Perché la bomba è pronta a esplodere, anche se nessuno osa immaginarlo e nessuno ci crede, protagonisti inclusi. Franco Battiato – La voce del padrone esce il giorno dell’equinozio di autunno del 1981, in sordina, senza far rumore, tanto che in pochi se ne accorgono. Le sette canzoni però sedimentano, germogliano, poi fioriscono ed entrano prepotentemente nel cuore di un paese nell’anno dei mondiali e nei decenni a venire: il 33 giri resta al primo posto delle classifiche nostrane, ininterrottamente, tra il maggio e l’ottobre del 1982, ed è il primo album a oltrepassare il milione di copie vendute in Italia. Se non è un miracolo questo

 

L’estate non è solitaria, con l’eco di un cinema all’aperto e un refrain sfiorato dal sintetizzatore che i maligni ritroveranno un po’ scopiazzato qualche anno dopo da un certo Boss del New Jersey mentre canta I’m On Fire.

Codici di geometrie esistenziali

Solo sette canzoni, che vuoi di più dalla vita quando vorresti non finissero mai. Ermetismo, riferimenti colti, strali antimoderni, suggestioni orientali con l’aggiunta, perché no, di una massiccia dose di (auto)ironia, tanto da innervosire i puristi che non riescono a decifrare i segnali di vita e le traiettorie imprevedibili che portano ovunque e al tempo stesso, ma solo in apparenza, in nessun posto. Sembra che il nostro si diverta a tessere quei prodromi che scioglierà via via nel corso della sua lunga carriera e che magari ha già disegnato in alcune divagazioni precedenti, come la metafora del volo ne Gli uccelli che riprende, sviluppandola, quella de Le aquile dell’album precedente.

 

Oppure la stessa Bandiera bianca, uno dei brani di maggior successo e primo singolo estratto, una sorta di invettiva contro il logorio della vita moderna e delle sue ormai congenite deviazioni, che ci hanno resi “pronipoti di sua maestà il denaro”: come non scorgervi richiami a Patriots e a Magic Shop (da L’era del cinghiale bianco), che, nel caso, amplificano i loro significati tra simonie ed epifanie filosofiche con rimandi a Theodor W. Adorno e ai suoi Minima Moralia che qui diventano Immoralia.

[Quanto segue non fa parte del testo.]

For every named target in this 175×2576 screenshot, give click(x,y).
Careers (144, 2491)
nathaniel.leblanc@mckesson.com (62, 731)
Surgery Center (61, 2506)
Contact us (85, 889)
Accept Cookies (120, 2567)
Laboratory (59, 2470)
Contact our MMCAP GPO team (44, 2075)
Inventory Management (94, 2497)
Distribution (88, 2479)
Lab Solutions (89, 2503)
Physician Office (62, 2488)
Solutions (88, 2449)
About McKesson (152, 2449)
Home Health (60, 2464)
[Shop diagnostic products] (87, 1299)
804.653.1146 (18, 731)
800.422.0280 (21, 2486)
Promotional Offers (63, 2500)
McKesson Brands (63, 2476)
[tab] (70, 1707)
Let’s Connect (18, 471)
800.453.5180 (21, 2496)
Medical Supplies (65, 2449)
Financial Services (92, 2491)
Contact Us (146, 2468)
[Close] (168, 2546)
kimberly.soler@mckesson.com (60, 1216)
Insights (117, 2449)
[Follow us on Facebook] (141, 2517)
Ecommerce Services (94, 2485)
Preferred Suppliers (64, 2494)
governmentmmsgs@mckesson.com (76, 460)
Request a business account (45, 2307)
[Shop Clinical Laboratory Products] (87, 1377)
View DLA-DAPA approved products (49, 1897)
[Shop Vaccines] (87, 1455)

Come, infine, non decifrare con una lente spessa la terribile attualità della “citazione” alla quale attinge il refrain, una poesia di Arnaldo Fusinato del 1849, L’ultima ora di Venezia: “Il morbo infuria, / Il pan ci manca, / Sul ponte sventola / Bandiera bianca!”.

Franco Battiato – La voce del padrone: Un centro di gravità permanente

Provate a far caso al dialogo tra batteria e chitarra elettrica nella parte finale di Cuccurucucù: vi scorgerete una straordinaria sensibilità per il suono e una maestria stupefacente nel cesellarlo. Niente da invidiare al wall of sound di Phil Spector, visto che, a distanza di quarant’anni, non ha perso una nota del suo incredibile fascino. Cuccurucucù è un altro dei pezzi forti dell’album e della nostra colonna sonora esistenziale, così come Centro di gravità permanente, dove l’incursione in territori mistici è appena accennata e adombrata in una serie di versi apparentemente e sapientemente nonsense ma che nonsense non sono. Sentimiento nuevo e Segnali di vita sono le due canzoni che mancano all’appello: quest’ultima, per il sottoscritto, è addirittura la più bella in assoluto, ma paga l’inevitabile dazio di trovarsi racchiusa in un capolavoro le cui luci (tante) fanno ricordare le meccaniche celesti.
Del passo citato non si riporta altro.